Pemimpin memble tidak akan mempunyai kemampuan untuk menyelesaikan masalah. Sebaliknya membuat masalah yang tadinya sederhana menjadi ruwet. Presiden paling hebat di Amerika namanya Franklin Delano Roosevelt Waktu dia jadi presiden, ekonomi Amerika mengalami depresi berat.

Kinerja ekonomi Amerika pada waktu itu juga hanya nomor 7 di dunia, tapi Franklin Roosevelt karena kepemimpinannya dia mampu membalikkan ekonomi Amerika. Perekonomian tumbuh pesat, lapangan pekerjaan tersedia dan akhirnya ekonomi Amerika naik dari nomor 7 jadi nomor 1.

Roosevelt termasuk pemimpin yang kuat meski kakinya diserang penyakit polio.

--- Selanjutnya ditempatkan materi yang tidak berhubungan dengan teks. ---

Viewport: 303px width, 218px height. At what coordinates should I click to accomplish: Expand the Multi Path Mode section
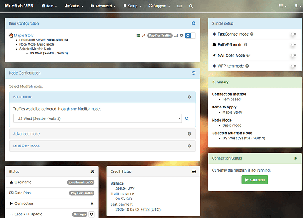click(26, 146)
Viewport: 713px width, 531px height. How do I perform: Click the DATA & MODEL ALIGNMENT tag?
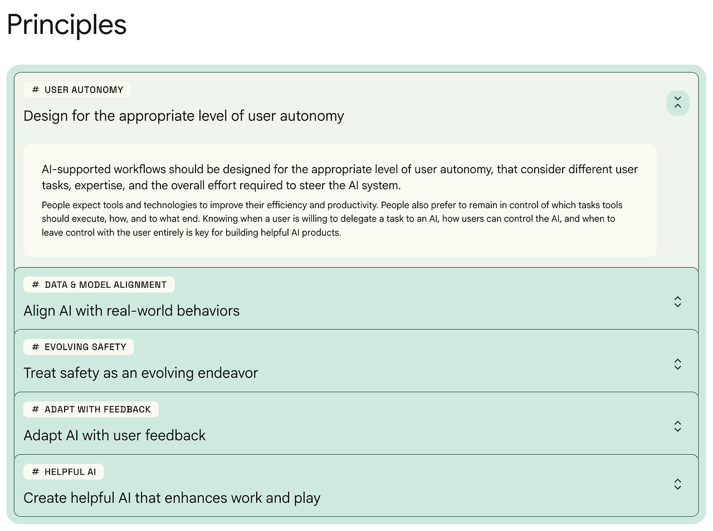click(x=99, y=284)
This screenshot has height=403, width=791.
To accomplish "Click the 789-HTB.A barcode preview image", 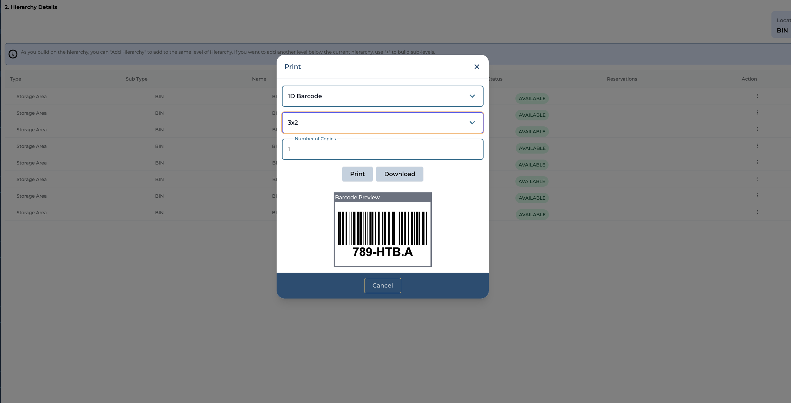I will pyautogui.click(x=382, y=234).
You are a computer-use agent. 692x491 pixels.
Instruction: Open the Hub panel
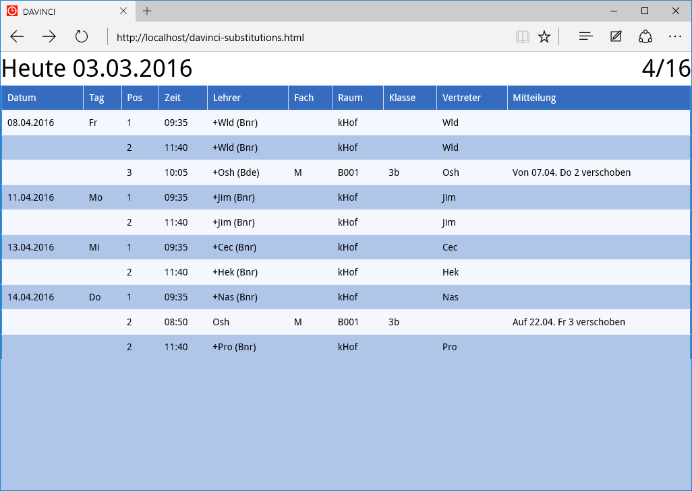(585, 36)
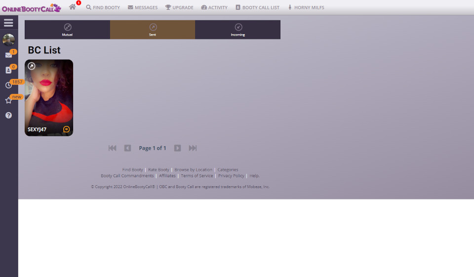Go to next page arrow
Screen dimensions: 474x277
tap(177, 148)
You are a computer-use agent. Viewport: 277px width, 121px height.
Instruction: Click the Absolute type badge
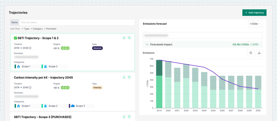coord(97,48)
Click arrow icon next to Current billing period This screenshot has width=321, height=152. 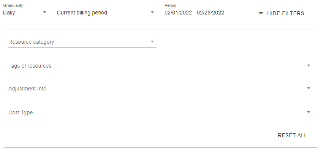152,13
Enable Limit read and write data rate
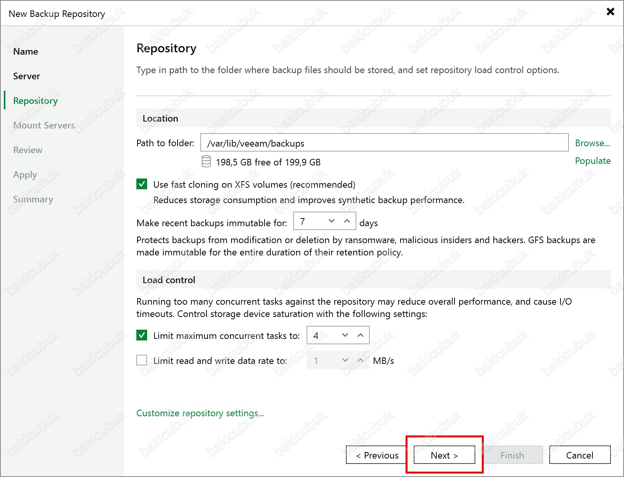Viewport: 624px width, 477px height. (142, 360)
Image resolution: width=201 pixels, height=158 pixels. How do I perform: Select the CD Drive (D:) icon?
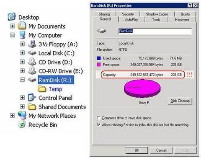[x=32, y=62]
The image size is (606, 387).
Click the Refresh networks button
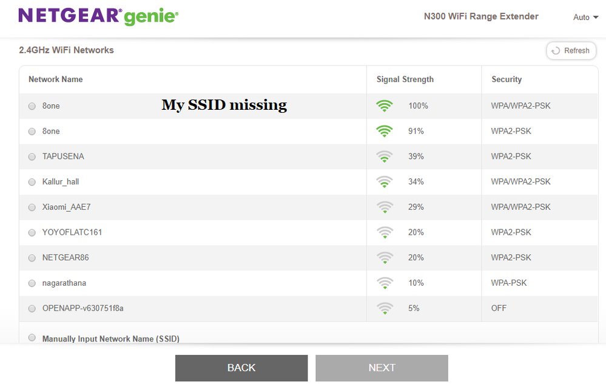pos(571,51)
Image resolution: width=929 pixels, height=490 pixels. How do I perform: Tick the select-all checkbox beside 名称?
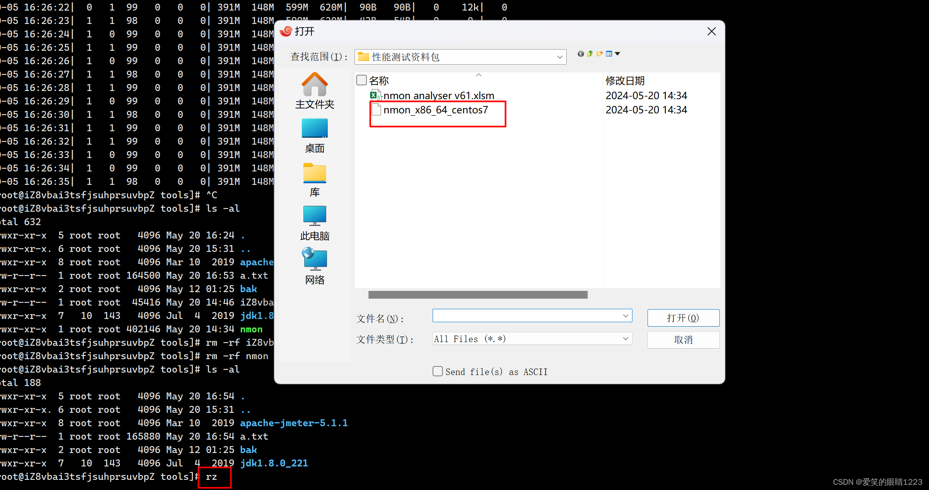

Para menterinya yang bekerja lembek dan tidak mampu mengatasi masalah yang ada, diminta mundur. Akhirnya, Roosevelt bisa bekerjasama dengan bawahannya yang termasuk orang-orang baik, tangguh, yang kemudian membuat Amerika jadi negara adidaya.

Nah, apakah Jokowi termasuk tipe pemimpin hebat atau memble ? Sebenarnya kalau memang sudah tidak sanggup lagi menjadi Presiden, bisa saja Jokowi mengundurkan diri. Tidak perlu pura-pura meminta Menkeu Sri Mulyani mengundang IMF datang ke Indonesia untuk mengatasi meroketnya utang luar negeri. ***

Penulis adalah Wartawan Senior FNN.co.id.